Hospital Beds

To download Hospital Bed instructions click here
For Bed Side Rail instructions click here
For Trapeze Bar instructions click here

If the patient will be spending most of the day in bed, an adjustable hospital bed is essential. It will allow the patient to sit up in bed for feeding, reading, conversation, and other daytime activities and may assist them in breathing or preventing choking. The ability to change position can also help to minimize pressure sores and to help relieve fatigue. The hospital bed may also be raised or lowered to give the caregiver easier access to the patient or for ease of transfer.

A hospital bed is higher than a regular bed and it rolls easily on wheels. There are three kinds of hospital beds available: manual, semi-electric and fully electric.
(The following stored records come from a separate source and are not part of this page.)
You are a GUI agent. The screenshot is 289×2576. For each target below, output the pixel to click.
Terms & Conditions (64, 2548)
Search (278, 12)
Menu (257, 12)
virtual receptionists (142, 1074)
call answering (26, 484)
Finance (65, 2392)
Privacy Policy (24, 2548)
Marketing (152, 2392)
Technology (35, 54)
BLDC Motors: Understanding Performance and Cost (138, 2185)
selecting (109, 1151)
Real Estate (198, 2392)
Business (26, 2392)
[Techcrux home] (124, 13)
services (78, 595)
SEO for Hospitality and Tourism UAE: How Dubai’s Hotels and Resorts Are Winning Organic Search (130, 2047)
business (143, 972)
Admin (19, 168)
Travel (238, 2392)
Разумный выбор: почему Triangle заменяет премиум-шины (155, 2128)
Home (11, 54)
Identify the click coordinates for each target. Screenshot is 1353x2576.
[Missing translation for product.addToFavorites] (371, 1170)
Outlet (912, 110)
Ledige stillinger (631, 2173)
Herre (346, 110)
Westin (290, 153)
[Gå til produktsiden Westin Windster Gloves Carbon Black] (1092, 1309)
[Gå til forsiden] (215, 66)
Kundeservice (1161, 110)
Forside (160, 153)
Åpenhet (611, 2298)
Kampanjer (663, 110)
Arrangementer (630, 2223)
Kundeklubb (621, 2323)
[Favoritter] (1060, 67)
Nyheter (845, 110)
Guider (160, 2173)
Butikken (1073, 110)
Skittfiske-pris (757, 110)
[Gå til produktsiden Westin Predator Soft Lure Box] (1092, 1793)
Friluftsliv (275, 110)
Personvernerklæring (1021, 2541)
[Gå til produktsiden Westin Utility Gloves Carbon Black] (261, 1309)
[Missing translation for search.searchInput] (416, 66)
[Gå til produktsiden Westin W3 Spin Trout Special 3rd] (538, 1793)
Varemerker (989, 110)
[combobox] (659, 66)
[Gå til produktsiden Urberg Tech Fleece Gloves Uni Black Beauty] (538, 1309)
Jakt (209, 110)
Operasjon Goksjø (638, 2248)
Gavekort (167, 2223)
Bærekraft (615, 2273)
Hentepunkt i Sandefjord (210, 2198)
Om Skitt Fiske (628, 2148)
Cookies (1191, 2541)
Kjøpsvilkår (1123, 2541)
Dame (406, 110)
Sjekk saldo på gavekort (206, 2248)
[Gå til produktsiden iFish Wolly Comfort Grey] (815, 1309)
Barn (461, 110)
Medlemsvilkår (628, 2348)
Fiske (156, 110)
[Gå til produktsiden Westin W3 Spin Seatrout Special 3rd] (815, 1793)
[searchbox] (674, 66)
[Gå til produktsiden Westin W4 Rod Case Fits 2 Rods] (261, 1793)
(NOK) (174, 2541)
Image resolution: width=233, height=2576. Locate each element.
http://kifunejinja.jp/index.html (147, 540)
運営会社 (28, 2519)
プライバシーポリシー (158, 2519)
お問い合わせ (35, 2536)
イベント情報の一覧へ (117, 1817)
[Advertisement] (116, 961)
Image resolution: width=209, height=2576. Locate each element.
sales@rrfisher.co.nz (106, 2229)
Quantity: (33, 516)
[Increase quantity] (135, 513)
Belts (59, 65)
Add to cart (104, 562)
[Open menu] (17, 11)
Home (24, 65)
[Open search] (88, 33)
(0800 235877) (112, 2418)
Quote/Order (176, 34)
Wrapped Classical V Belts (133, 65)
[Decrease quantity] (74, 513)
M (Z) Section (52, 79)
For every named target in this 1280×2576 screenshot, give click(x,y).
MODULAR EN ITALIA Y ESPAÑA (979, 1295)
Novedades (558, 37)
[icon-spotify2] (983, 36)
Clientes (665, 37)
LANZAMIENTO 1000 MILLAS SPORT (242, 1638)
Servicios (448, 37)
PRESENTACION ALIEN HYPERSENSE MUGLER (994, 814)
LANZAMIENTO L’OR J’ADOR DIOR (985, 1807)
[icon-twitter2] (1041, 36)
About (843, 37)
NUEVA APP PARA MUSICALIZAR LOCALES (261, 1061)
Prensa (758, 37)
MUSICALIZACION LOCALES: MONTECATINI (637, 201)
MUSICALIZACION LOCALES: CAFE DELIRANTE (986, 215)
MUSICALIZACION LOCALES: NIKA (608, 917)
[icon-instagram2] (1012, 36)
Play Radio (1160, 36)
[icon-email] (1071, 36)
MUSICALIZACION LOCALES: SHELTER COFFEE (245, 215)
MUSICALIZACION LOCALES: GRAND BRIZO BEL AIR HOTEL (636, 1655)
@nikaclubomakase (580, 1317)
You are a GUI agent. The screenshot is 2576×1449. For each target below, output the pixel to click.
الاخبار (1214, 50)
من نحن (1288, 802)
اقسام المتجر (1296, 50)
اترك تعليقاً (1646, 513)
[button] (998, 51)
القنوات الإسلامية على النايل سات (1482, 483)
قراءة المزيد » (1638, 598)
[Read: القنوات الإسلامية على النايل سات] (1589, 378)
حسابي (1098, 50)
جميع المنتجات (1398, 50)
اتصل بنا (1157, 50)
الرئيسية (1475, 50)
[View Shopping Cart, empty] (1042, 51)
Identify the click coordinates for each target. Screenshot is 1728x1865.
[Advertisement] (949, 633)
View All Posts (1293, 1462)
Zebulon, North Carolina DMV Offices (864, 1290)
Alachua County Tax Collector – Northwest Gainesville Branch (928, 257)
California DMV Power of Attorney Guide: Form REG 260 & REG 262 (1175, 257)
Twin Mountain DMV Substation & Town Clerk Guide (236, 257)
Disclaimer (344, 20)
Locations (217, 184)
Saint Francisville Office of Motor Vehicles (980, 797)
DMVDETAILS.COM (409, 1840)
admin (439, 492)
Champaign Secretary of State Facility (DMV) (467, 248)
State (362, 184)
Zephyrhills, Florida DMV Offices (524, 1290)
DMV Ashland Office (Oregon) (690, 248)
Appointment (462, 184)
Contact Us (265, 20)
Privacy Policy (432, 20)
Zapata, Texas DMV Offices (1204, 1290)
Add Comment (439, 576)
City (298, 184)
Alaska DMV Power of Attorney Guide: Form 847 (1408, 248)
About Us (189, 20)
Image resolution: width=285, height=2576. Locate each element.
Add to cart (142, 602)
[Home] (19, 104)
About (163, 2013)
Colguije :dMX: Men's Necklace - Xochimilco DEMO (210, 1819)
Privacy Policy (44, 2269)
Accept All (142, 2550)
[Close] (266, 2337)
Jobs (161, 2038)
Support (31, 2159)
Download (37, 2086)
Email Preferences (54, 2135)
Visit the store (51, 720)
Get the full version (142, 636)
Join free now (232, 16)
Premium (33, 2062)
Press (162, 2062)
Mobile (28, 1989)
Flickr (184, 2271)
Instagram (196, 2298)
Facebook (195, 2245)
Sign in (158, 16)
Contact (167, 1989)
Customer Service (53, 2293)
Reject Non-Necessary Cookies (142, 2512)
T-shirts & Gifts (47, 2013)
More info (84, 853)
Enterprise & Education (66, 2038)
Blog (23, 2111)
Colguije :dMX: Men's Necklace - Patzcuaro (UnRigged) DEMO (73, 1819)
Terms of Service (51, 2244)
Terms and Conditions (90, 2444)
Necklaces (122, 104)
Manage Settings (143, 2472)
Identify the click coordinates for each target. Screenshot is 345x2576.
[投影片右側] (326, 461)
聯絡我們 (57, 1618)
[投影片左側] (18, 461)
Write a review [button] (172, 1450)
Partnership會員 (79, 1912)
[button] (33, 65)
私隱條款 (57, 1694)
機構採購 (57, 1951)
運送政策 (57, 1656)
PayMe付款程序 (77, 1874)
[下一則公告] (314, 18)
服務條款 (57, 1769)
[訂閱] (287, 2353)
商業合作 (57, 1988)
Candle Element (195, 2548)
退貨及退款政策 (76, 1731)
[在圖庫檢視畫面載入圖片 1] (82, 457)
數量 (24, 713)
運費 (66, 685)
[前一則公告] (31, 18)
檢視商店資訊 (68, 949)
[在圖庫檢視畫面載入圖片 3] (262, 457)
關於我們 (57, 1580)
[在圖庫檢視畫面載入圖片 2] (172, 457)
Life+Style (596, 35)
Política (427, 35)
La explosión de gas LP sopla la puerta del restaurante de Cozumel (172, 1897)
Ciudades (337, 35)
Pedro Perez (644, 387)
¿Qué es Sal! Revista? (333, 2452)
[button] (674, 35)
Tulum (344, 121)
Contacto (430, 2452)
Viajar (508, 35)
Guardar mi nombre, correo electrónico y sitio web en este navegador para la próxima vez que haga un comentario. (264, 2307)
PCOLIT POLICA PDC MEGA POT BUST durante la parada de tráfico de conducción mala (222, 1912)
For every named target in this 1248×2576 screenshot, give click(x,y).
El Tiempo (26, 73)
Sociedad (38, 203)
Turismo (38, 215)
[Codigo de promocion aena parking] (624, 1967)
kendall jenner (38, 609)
Electric hospital beds let patients who are weak or injured elevate the head or feet without physical effort or caregiver’s help, and this improves breathing and circulation. The principle advantage of the electric bed is that the patient can adjust positions easily.

Mattresses

Most hospital bed mattresses include a water proof cover. If yours do not, you may want to consider adding one. When a patient is using the bed constantly, the caregiver should turn the mattress from end to end and over on a weekly basis. At this time, also wipe the mattress cover with a disinfecting solution. Be sure to unplug an electric bed before cleaning it or the mattress.

Bed Rails

Bed rails are an essential safety aid to keep the patient from accidentally falling out of bed. They also provide a handhold for the patient to aid in positioning. While some manufacturers’ beds have bed rails specifically for their beds, most beds use a universal bed rail that has its own frame. Universal rails work with almost any hospital bed.

OPERATING INSTRUCTIONS

On semi-electric models the remote control has four buttons. One pair of buttons operates the headspring section; the other pair operates the foot section. In each pair, one button raises, and the other one lowers the bed. The function of each button is indicated on the remote control. The semi-electric models have a manual crank system to raise and lower bed height.

Before elevating the head section, it is always wise to elevate the thighs first, by raising the foot section slightly. This prevents the patient from sliding down in the bed. Raising the thighs and flexing the knees in this manner also provides a more comfortable position for most individuals.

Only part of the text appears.